▶ **BRIEF**:
Return the complete listing that follows, with each line reproduced exactly.
[MATERIAL TO PROCESS]
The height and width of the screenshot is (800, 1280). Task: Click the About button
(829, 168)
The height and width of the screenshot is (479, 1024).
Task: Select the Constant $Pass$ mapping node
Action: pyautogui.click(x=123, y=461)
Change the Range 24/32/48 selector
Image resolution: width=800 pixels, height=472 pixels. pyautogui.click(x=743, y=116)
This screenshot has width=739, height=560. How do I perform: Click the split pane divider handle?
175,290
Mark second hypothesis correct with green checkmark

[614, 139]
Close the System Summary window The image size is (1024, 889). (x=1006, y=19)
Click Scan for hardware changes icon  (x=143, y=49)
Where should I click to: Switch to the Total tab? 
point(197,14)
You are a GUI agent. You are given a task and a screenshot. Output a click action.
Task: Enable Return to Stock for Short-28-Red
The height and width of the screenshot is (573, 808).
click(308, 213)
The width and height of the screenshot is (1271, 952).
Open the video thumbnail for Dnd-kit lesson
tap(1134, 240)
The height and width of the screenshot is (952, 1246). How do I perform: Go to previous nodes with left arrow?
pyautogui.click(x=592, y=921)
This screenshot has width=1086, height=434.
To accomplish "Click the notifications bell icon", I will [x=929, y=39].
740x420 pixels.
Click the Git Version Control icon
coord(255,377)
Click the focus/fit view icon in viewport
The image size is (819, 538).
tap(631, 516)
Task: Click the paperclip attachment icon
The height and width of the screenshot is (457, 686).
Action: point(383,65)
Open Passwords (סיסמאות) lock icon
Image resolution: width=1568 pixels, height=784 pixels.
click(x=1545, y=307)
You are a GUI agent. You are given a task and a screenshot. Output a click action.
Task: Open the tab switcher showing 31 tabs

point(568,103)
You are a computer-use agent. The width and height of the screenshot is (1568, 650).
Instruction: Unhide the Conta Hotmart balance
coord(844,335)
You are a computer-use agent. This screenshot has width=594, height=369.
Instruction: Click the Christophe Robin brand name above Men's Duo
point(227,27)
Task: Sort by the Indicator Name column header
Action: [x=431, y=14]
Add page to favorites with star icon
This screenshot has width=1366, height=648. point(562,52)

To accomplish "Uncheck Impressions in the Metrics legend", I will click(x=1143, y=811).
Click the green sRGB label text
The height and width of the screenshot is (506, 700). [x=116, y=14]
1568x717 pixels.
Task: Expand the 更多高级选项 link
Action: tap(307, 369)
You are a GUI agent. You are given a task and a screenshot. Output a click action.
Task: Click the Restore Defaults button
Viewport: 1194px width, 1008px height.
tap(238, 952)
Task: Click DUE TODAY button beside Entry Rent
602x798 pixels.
[/MATERIAL TO PROCESS]
▶ **YOUR RESPONSE**:
The height and width of the screenshot is (800, 1280). Task: Click the About button
(829, 168)
The height and width of the screenshot is (479, 1024).
Task: Select the Constant $Pass$ mapping node
Action: pyautogui.click(x=123, y=461)
Change the Range 24/32/48 selector
Image resolution: width=800 pixels, height=472 pixels. pyautogui.click(x=743, y=116)
This screenshot has width=739, height=560. How do I perform: Click the split pane divider handle?
175,290
Mark second hypothesis correct with green checkmark

[614, 139]
Close the System Summary window The image size is (1024, 889). (x=1006, y=19)
Click Scan for hardware changes icon  (x=143, y=49)
Where should I click to: Switch to the Total tab? 
point(197,14)
You are a GUI agent. You are given a task and a screenshot. Output a click action.
Task: Enable Return to Stock for Short-28-Red
The height and width of the screenshot is (573, 808).
click(308, 213)
The width and height of the screenshot is (1271, 952).
Open the video thumbnail for Dnd-kit lesson
tap(1134, 240)
The height and width of the screenshot is (952, 1246). How do I perform: Go to previous nodes with left arrow?
pyautogui.click(x=592, y=921)
This screenshot has width=1086, height=434.
To accomplish "Click the notifications bell icon", I will [x=929, y=39].
740x420 pixels.
Click the Git Version Control icon
coord(255,377)
Click the focus/fit view icon in viewport
The image size is (819, 538).
tap(631, 516)
Task: Click the paperclip attachment icon
The height and width of the screenshot is (457, 686).
Action: point(383,65)
Open Passwords (סיסמאות) lock icon
Image resolution: width=1568 pixels, height=784 pixels.
click(x=1545, y=307)
You are a GUI agent. You are given a task and a screenshot. Output a click action.
Task: Open the tab switcher showing 31 tabs

point(568,103)
You are a computer-use agent. The width and height of the screenshot is (1568, 650).
Instruction: Unhide the Conta Hotmart balance
coord(844,335)
You are a computer-use agent. This screenshot has width=594, height=369.
Instruction: Click the Christophe Robin brand name above Men's Duo
point(227,27)
Task: Sort by the Indicator Name column header
Action: [x=431, y=14]
Add page to favorites with star icon
This screenshot has width=1366, height=648. point(562,52)

To accomplish "Uncheck Impressions in the Metrics legend", I will click(x=1143, y=811).
Click the green sRGB label text
The height and width of the screenshot is (506, 700). [x=116, y=14]
1568x717 pixels.
Task: Expand the 更多高级选项 link
Action: tap(307, 369)
You are a GUI agent. You are given a task and a screenshot. Output a click action.
Task: Click the Restore Defaults button
Viewport: 1194px width, 1008px height.
tap(238, 952)
Task: Click DUE TODAY button beside Entry Rent
602x798 pixels.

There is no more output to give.